Human Rights – Family Life

The government, on 2nd October 2000, allowed rights under the European Convention of Human Rights to become incorporated into UK law by the Human Rights Act.

This and other legal changes arising out of subsequent Immigration Acts mean that in Human Rights arguments can be raised in all appeals before Immigration Judges, not just Asylum appeals. The most commonly raised argument in Human Rights appeals is based upon family life that may be split if one member is removed from the United Kingdom.

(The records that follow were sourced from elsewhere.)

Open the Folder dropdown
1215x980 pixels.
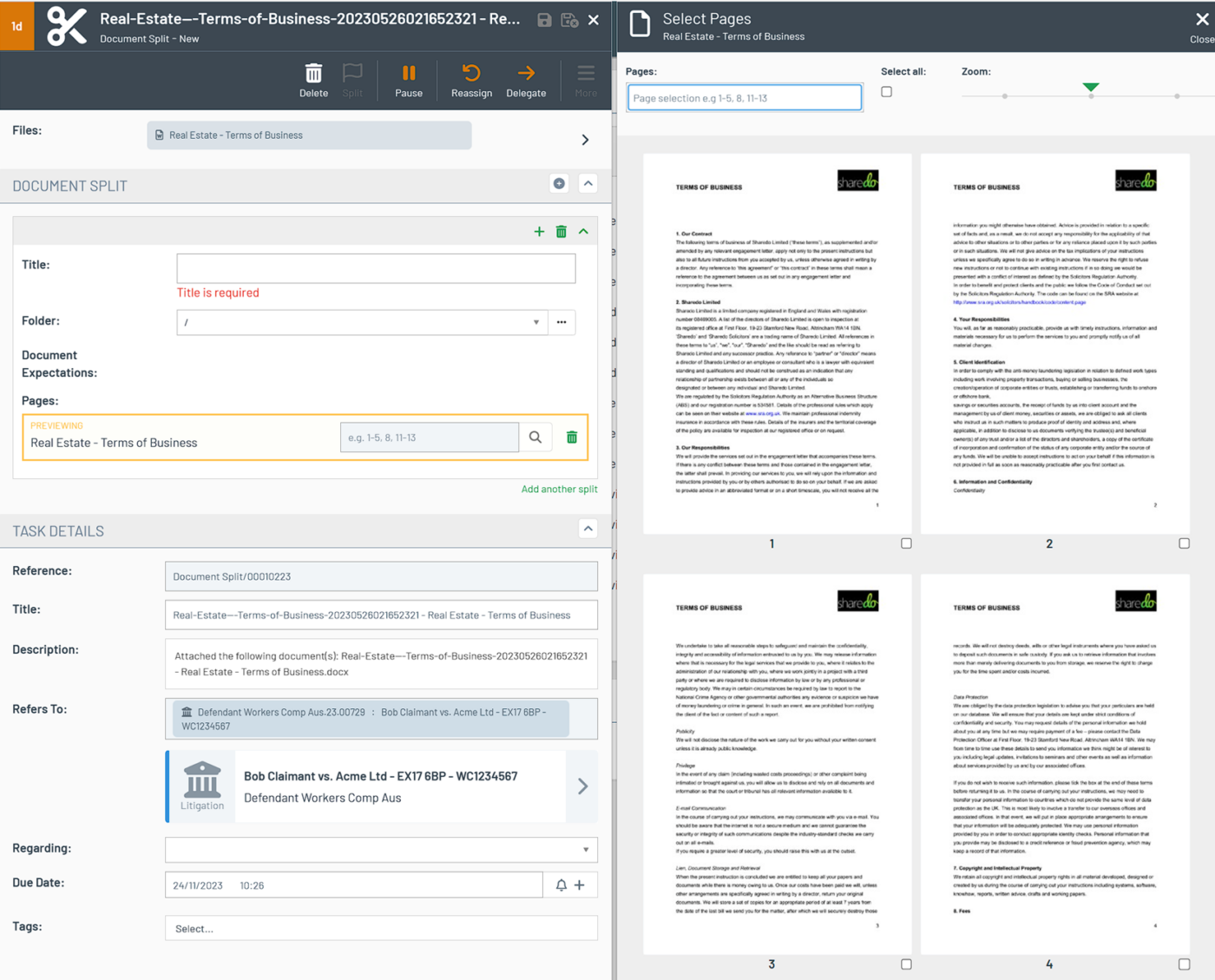535,322

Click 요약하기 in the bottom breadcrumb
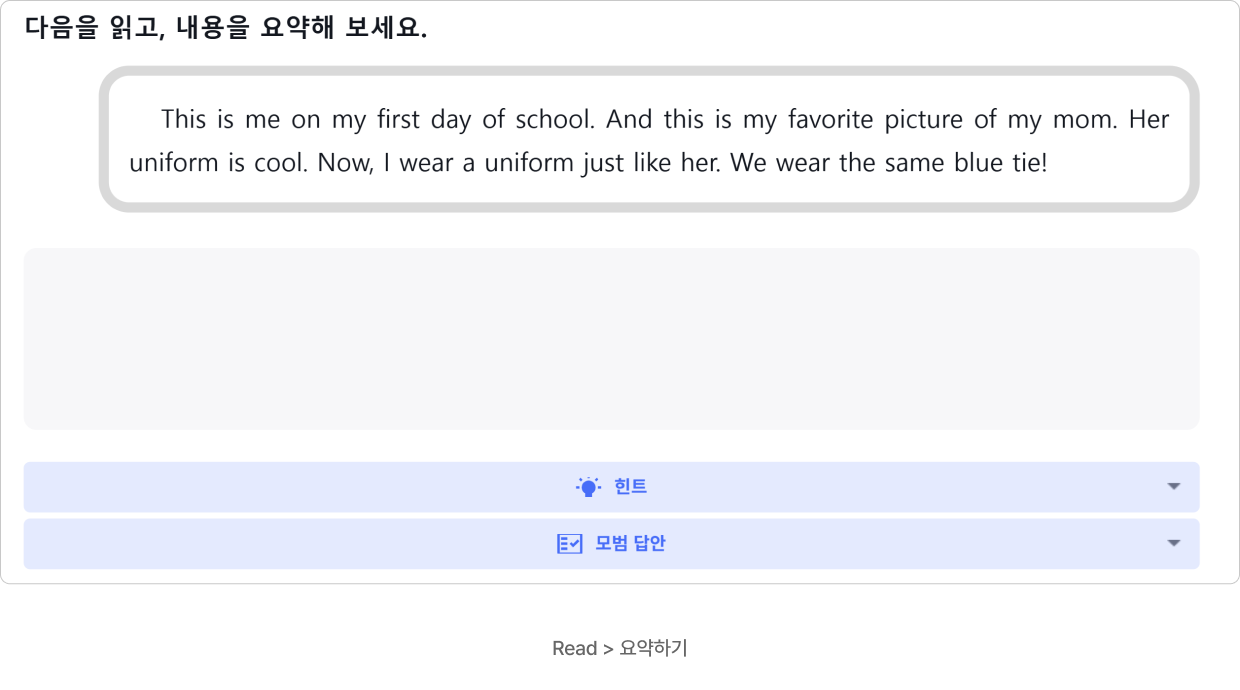coord(654,649)
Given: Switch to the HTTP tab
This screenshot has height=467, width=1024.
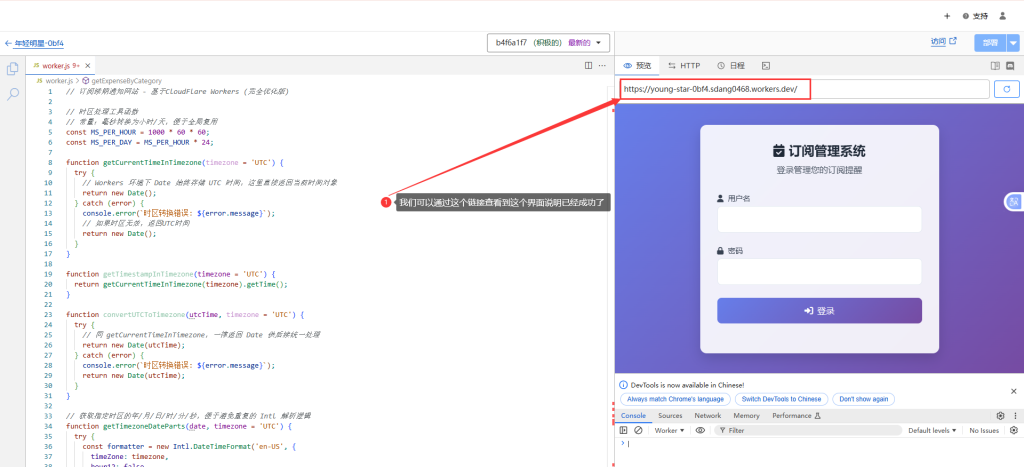Looking at the screenshot, I should (684, 65).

These rights are provided for by Article 8 which states:

1. Everyone has the right to respect for his private and family life, his home and his correspondence.
2. There shall be no interference by a public authority with the exercise of this right except such as is in accordance with the law and is necessary in a democratic society in the interests of national security, public safety or the economic well-being of the country, for the prevention of disorder or crime, for the protection of health or morals, or for the protection of the rights and freedoms of others.

This is not a simple area of law and needs specialist advice. What we look to do in family life cases is:

  • Gain evidence of the family ties, it is not enough merely to state that you have family in the UK, the family members must support the application or appeal by making statements, attending court, providing photographs and other documents showing the closeness of the family ties.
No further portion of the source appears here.